(Fair warning: This post is about women’s health issues. Accordingly, it talks about female reproductive health. If you’re squeamish about this kind of stuff, feel free to click away.)
I’ve been struggling, emotionally, the past few months.
Even with regular exercise, having quit caffeine, daily meditation and journaling, consistent therapy sessions, cultivating healthy diet and sleep habits, and even quitting alcohol for a bit, I’ve had trouble sleeping, waking up sweaty in the middle of the night, then having an awful time getting back to sleep. I’ve been moody and irritated and angry a lot.
And then I had a week where I felt an utter and abject hopelessness. I felt numb, and deeply sad. It felt like joy was something other people felt, that I’d never find it myself. It was terrifying and awful and I had no idea what to do. I waited it out, hoping that it was something that would wane.
Thankfully, it DID wane. The day I got my period, I slept a full 8 hours without waking once, and that day, my mood lifted and I felt a billion times better.
I started putting two and two together: night sweats, insomnia, irritability, anxiety, depression… correlated with my cycles.
These were symptoms of menopause. It couldn’t be a coincidence.
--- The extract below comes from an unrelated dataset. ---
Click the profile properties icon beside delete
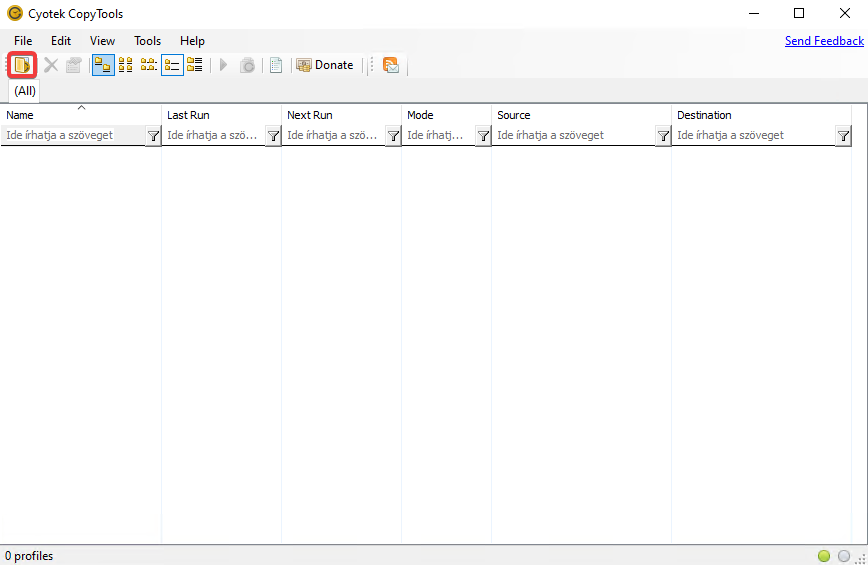 73,65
So I made an appointment with a new gynecologist whose special interest was menopause symptoms, who told me that it was actually normal to have menopause symptoms in your early 40s. She confirmed for me that yes, it seemed like I was experiencing them. I had multiple options to ease my symptoms, which included both medication and/or hormones. We talked through them all, the pros and cons, and I left the office with a prescription for medication, which, as of today, seems to be helping.
All’s well that ends well, right?
For me, yes.
I live in Massachusetts, one of the states that actually cares about making sure that its constituents have access to health care; Mitt Romney’s 2006 health care reform bill was the basis for the national law to allow access to affordable healthcare for all.
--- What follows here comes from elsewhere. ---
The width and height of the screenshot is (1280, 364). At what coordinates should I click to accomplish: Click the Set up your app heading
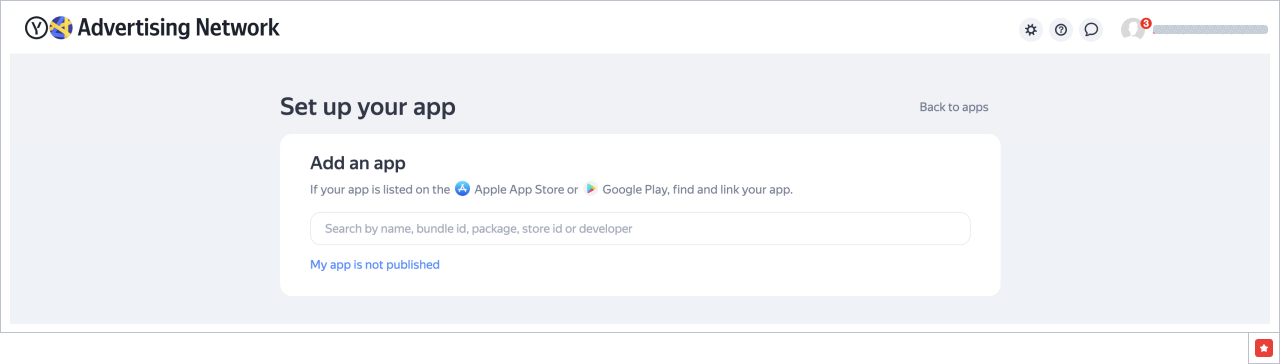click(368, 107)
And I am watching what our new administration is doing to try and resurrect the dead ACA repeal (also known as the AHCA) bill with anger at what they are trying to do.
Because yes, I live in a state where I will likely always have access to healthcare. (I mean, seriously – the governor of Massachusetts even pledged state funding to Planned Parenthood had the AHCA passed.)
One of my best friends who lives in Kentucky, though, has a different story.
As does my sister in North Carolina.
And my mom in Texas.
And my girlfriends who live in in Georgia. Or Alabama. Or Nebraska. Or Michigan. Or Pennsylvania.
You get the picture, right?
Women will suffer under the new administration’s version of the AHCA.
Prior to Obamacare, only 12% of insurance plans covered maternity care.
Prior to Obamacare, less than half of the states in the US had mandates requiring coverage of mental health treatment.
The new AHCA strips out the mandate to provide preventative health care for women: mammograms and pap smears. And also mental health services, which, based on my recent personal experience, actually kind of go hand in hand with physical health.
The new AHCA will not allow for organizations like Planned Parenthood to be reimbursed by Medicare and Medicaid for birth control and preventative care for women. And since Planned Parenthood operates its centers in mostly low income and rural areas, it means that women in low income and rural areas will lose access to women’s reproductive care.
I feel like, ever since November, I’ve been sitting here, watching what’s going on in politics and shaking my head, saying, This is NOT OKAY.
This is not SO not okay.
So this week, I called Seth Moulton – my US Rep* – and told him that I stand for women’s health**.
We need to make our voices heard. Still. Now. Until we ALL have access to the kind of healthcare that we all need.